**Requirements**
Return the stretch of records from the start through the line containing "tap(118, 25)", copying each line exactly.

**Provided data**
-- -- --
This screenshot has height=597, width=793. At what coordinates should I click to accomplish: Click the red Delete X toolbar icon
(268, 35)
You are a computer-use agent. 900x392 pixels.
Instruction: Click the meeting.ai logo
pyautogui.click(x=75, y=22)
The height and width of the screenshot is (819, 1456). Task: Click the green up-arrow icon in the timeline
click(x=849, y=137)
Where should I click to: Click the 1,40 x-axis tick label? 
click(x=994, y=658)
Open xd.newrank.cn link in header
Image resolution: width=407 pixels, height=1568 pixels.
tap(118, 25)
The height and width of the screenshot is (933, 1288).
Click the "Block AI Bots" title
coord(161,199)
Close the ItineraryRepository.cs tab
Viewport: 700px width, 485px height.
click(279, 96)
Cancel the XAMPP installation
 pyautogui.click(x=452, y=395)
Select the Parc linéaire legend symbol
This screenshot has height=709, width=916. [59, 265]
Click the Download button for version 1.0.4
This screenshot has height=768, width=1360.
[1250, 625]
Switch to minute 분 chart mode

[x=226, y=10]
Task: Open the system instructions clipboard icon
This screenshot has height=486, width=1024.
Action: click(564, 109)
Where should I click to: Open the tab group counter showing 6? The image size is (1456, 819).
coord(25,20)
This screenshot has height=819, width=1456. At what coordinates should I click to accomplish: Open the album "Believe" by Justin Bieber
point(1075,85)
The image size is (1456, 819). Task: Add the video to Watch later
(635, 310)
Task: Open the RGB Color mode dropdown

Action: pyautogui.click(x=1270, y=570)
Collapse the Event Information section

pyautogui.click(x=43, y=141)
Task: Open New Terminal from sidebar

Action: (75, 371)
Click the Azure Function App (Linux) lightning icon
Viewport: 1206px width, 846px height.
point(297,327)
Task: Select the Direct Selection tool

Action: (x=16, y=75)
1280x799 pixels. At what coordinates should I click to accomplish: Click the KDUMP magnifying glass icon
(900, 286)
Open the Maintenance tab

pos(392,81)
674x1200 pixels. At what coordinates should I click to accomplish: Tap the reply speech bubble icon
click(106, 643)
-- -- --
**Completed exercise**
This screenshot has height=597, width=793. At what coordinates should I click to accomplish: Click the red Delete X toolbar icon
(268, 35)
You are a computer-use agent. 900x392 pixels.
Instruction: Click the meeting.ai logo
pyautogui.click(x=75, y=22)
The height and width of the screenshot is (819, 1456). Task: Click the green up-arrow icon in the timeline
click(x=849, y=137)
Where should I click to: Click the 1,40 x-axis tick label? 
click(x=994, y=658)
Open xd.newrank.cn link in header
Image resolution: width=407 pixels, height=1568 pixels.
tap(118, 25)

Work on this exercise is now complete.